I still intend to write this up more fully for Shiny, so I’ll stop there, but say it is a very dark and twisted novella indeed, translated expertly by Ros Schwartz who is behind many of the Maigrets too. I long to read more of Simenon’s romans durs.

Source: Review copy – thank you! Penguin classics flapped pbk, 2025, 154 pages. BUY at Blackwell’s

The Artist by Lucy Steeds

This novel has been winning prizes including the Waterstones Debut of 2025, then their Book of the Year. I can see why, for it drips atmosphere and wonderful detail of 1920s Provence. The story is told through two pairs of eyes. Joseph, is a young journalist, keen to make his mark, and Ettie keeps house for the reclusive artist Edouard Tartuffe.

We begin with a rather provoking prologue. It’s 1957 and a woman approaches a painting in the National Gallery, The Feast – the only painting known to have survived the blaze at Tartuffe’s studio in 1920. She remembers it well, she set the blaze.

Remember, we’ve yet to meet Ettie. The novel begins proper with Joseph arriving in the hamlet where Tartuffe lives.
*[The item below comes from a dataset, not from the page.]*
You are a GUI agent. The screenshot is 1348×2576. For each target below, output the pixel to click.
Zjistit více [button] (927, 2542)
He’d written to request an interview many months ago, and when a one word reply came, ‘Venez’ he hotfooted it to France. He finds Tartuffe irascible and confused by the letter, but Sylvette, Ettie, comes to his rescue. ‘Here is your Young Man with Orange.’ Joseph is given bed and board for posing for Tartuffe, he relishes the task, to see how the great man works, confident he can write a profile of him for his editor.

As the days turn into weeks, Joseph is finally getting to know his hosts slightly, and naturally he is attracted to Ettie, who is a young woman of many secrets, not least her desire to escape her life. Tartuffe needs her though… You can tell, it’s going to get complicated and I shall give no more away.
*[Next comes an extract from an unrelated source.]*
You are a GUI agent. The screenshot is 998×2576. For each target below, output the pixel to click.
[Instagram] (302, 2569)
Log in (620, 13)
The pictures that Steeds weaves, of the Provencal countryside, and particularly of tthe food, (Tartuffe is obsessed with painting food) are glorious. Her three main characters are superbly drawn and you feel for each of them in turn, even Tartuffe. Her descriptions of the processes of painting are fascinating and obviously well-researched. All in all a wonderfully atmospheric tale with some thrilling twists.